Are You Ready for Home Ownership? Find Out by Answering These 4 QuestionsHave you been dreaming about a larger, roomier or more luxurious living space? Or perhaps just want to experience the joy of owning your own home and building your net worth instead of renting? Let’s explore a few questions that can help to answer whether or not you’re ready for a new lifestyle as a homeowner.

Can You Realistically Afford To Buy A Home?

The first consideration to make is a financial one: can you afford it? Buying in a home is a significant financial investment. In most cases you’ll need to manage monthly mortgage payments for many years. The good news: owning a home is a more affordable than you might think. If you’re already a stable renter then you’re most of the way there.

Do You Have Your Down Payment Saved Up?

If you’re confident that monthly payments are no problem, then the next step is saving up enough to cover your down payment. This is a lump-sum investment that you make when you buy the home. Typically your down payment is around 20 percent of the home’s cost, but there are assistance programs which can reduce this further.

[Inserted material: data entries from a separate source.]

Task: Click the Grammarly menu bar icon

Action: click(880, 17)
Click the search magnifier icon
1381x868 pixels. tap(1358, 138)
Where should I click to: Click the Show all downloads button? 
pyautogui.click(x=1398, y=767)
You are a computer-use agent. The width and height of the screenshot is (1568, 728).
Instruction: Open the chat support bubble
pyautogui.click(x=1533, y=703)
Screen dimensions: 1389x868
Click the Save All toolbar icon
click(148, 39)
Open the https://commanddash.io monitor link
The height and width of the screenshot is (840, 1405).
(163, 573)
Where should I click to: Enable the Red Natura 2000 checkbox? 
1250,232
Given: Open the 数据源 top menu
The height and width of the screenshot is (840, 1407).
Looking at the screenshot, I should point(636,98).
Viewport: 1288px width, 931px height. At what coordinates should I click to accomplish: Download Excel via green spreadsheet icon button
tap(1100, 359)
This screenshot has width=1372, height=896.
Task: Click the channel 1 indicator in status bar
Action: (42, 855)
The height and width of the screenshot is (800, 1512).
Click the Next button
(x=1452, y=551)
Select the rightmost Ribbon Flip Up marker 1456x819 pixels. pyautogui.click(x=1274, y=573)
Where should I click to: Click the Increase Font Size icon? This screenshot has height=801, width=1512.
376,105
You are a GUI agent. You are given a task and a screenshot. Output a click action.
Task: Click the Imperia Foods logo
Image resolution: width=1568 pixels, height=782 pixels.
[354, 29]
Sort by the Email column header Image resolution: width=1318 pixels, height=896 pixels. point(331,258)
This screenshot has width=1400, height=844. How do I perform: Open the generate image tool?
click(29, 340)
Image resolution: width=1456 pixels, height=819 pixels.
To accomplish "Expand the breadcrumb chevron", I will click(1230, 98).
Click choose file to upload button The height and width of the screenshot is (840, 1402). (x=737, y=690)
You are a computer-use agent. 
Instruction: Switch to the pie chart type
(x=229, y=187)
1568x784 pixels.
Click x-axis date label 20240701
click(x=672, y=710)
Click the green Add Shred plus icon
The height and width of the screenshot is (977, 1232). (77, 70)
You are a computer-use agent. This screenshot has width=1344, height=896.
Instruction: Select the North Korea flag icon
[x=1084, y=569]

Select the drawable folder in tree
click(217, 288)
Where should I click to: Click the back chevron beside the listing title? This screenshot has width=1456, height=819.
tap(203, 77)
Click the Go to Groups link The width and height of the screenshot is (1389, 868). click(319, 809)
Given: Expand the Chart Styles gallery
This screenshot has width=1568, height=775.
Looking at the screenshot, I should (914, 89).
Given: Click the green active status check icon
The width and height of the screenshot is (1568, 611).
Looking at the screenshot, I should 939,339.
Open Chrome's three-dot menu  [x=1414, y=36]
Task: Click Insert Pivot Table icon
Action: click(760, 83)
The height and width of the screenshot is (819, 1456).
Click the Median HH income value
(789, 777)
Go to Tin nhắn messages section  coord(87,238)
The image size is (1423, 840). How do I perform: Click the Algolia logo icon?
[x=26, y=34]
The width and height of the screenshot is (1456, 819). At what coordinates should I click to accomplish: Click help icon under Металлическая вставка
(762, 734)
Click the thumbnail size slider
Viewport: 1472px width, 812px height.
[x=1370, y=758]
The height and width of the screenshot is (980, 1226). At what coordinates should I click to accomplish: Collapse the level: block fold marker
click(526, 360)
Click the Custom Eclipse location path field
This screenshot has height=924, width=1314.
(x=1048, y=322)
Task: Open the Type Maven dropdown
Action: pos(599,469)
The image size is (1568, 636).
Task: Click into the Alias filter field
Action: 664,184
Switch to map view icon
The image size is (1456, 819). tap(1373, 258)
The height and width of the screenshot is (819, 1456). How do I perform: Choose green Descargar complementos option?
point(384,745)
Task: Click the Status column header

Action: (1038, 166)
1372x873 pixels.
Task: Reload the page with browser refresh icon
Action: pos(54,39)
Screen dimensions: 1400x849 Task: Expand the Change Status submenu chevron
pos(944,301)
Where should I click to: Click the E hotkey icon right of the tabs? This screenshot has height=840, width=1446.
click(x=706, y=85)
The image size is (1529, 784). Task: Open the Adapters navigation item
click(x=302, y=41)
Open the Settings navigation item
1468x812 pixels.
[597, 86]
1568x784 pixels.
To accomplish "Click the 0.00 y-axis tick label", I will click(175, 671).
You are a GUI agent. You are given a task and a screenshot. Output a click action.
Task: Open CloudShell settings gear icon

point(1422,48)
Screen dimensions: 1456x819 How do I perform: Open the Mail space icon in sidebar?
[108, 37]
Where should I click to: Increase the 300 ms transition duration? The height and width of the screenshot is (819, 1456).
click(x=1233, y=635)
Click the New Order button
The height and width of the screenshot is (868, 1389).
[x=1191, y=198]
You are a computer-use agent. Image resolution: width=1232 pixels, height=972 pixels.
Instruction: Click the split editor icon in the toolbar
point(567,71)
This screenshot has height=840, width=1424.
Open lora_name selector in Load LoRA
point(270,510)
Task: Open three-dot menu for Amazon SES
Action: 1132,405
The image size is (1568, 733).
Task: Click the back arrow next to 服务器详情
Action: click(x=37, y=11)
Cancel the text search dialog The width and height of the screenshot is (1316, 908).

Do You Know What Type Of Home You Need?

Once you’ve cleared all of the financial hurdles, you will next need to decide exactly what kind of home you need. If you’re a single young professional, a condo or apartment might be the perfect starter home from which you can upgrade later. Or you might prefer something more rural which comes with more yard space, perfect for pets.

Are You Ready To Set Down Some Roots?

Finally, it’s worth taking some time to decide whether or not you’re ready to emotionally and physically invest in your local community. Is your career stable enough that you won’t be moving for at least a few years? What about that of your partner or spouse? If you don’t already, do you envision having children in the future? All of these are considerations that will help you choose the right neighborhood.

When you are ready, our professional mortgage team is here to help you finance the home of your dreams.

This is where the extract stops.